Well, those people are still there. Feminism as an ideal and as something that we accept as our right — the equality of men and women you could say as shorthand — has pervaded our society as a goal, as an ideal, as something we have accepted. Not everybody, of course. We have a tremendous anti-feminist right, which is a backlash against what we’ve accomplished, and you could say that the degree of backlash is a measure of the degree of success. So, feminism is very much alive in this country. It’s just that the organized movement to promote feminist goals is not very much alive. There are many people actively working for one or another offshoot, but I don’t feel the presence of a large, organized movement.

Now shortly after the Anita Hill fiasco, there seemed to be a resurgence again of organized feminism, and before the last election, I think, there was a lot of activity. But that doesn’t have the same force that it had when it was anew, life-transforming idea for young people with a  lot of energy in the late 60s, early 70s, when all those groups were formed. I don’t know why.

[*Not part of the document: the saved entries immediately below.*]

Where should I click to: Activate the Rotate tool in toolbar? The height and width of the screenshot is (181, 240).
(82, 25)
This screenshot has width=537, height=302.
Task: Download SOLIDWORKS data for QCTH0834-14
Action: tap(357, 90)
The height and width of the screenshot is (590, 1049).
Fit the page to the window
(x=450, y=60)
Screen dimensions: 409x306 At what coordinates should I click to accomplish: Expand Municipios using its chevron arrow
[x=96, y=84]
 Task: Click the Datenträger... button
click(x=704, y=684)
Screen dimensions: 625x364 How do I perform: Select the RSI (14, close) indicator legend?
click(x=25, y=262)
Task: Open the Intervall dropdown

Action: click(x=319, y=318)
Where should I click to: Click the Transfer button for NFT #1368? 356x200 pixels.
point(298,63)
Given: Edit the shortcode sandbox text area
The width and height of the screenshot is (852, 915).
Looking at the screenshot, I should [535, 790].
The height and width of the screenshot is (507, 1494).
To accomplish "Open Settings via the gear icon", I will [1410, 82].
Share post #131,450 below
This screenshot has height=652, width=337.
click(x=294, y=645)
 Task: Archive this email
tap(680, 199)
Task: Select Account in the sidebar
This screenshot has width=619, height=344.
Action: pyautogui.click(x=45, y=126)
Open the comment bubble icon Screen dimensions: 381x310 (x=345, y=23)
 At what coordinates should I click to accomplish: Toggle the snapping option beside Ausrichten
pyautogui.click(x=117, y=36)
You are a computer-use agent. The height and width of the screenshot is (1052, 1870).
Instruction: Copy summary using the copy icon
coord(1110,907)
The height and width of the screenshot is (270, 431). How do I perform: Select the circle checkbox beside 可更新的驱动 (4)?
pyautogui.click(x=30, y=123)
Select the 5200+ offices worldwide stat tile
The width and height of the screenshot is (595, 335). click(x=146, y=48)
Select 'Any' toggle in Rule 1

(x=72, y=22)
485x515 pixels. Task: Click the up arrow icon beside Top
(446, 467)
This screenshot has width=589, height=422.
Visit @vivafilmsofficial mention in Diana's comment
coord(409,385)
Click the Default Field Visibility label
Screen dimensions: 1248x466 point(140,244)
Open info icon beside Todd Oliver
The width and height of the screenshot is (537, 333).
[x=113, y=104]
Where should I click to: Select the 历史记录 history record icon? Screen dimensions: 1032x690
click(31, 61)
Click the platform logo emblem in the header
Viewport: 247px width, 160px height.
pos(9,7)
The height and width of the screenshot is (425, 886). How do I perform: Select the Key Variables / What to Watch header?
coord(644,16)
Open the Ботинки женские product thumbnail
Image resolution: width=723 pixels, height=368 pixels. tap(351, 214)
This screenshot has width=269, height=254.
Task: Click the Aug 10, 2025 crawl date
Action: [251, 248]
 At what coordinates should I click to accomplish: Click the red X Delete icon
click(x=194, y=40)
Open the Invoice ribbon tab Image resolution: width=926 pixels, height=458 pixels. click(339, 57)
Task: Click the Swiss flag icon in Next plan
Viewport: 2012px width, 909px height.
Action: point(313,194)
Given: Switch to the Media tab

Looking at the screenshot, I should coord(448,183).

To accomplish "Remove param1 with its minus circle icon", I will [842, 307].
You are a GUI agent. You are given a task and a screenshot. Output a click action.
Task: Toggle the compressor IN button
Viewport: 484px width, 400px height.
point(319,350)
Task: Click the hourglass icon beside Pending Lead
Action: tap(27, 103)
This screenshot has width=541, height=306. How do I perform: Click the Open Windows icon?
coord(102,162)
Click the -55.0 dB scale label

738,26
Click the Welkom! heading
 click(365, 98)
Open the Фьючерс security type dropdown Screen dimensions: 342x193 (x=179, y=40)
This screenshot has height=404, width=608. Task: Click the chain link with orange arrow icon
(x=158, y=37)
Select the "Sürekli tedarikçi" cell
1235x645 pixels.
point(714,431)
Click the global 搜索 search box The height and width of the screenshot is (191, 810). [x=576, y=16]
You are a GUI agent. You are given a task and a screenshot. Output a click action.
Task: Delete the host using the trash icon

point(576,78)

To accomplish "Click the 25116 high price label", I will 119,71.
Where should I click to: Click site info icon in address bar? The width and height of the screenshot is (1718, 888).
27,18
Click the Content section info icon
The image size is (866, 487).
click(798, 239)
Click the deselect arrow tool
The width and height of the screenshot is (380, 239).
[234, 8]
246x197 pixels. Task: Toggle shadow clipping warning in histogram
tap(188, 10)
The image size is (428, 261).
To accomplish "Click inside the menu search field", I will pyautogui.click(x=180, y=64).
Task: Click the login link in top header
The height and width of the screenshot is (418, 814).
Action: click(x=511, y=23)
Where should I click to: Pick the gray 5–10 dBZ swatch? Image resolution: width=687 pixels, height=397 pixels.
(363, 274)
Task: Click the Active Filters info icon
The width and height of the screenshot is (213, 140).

In lieu of such an organized movement, are there ways that women can make changes within themselves, within their communities? In particular, are there ways that women can work together, to make the same kind of changes that we were after in the beginning of the women’s movement?

I don’t think that it can happen on an individual basis. It has to be organized. I don’t think that there are individual ways of transforming the world. It’s true that when enough individuals have changed the way they think and have decided that they want to see it in their lifetime, that’s when you have a movement. I always point to smoking as an example of how a transformation in consciousness can, in fact, effect a great transformation in the way people behave. But that, too, was accomplished with tremendous organized energy.

I think that changing the way you think has to come first or at least go hand-in-hand with changing the way you behave. They’re inextricably connected and an individual can’t do it along, can’t change a society alone, not even a whole lot of individuals. Because there are institutions in place which insure that inequalities persist. And in order to overcome that kind of institutional injustice — sexism, racism, homophobia — all of it, people have to get together and fight it, and say, “No, we won’t stand for it, we’ve got to change it.” So, I really believe strongly that it’s a movement that will do it.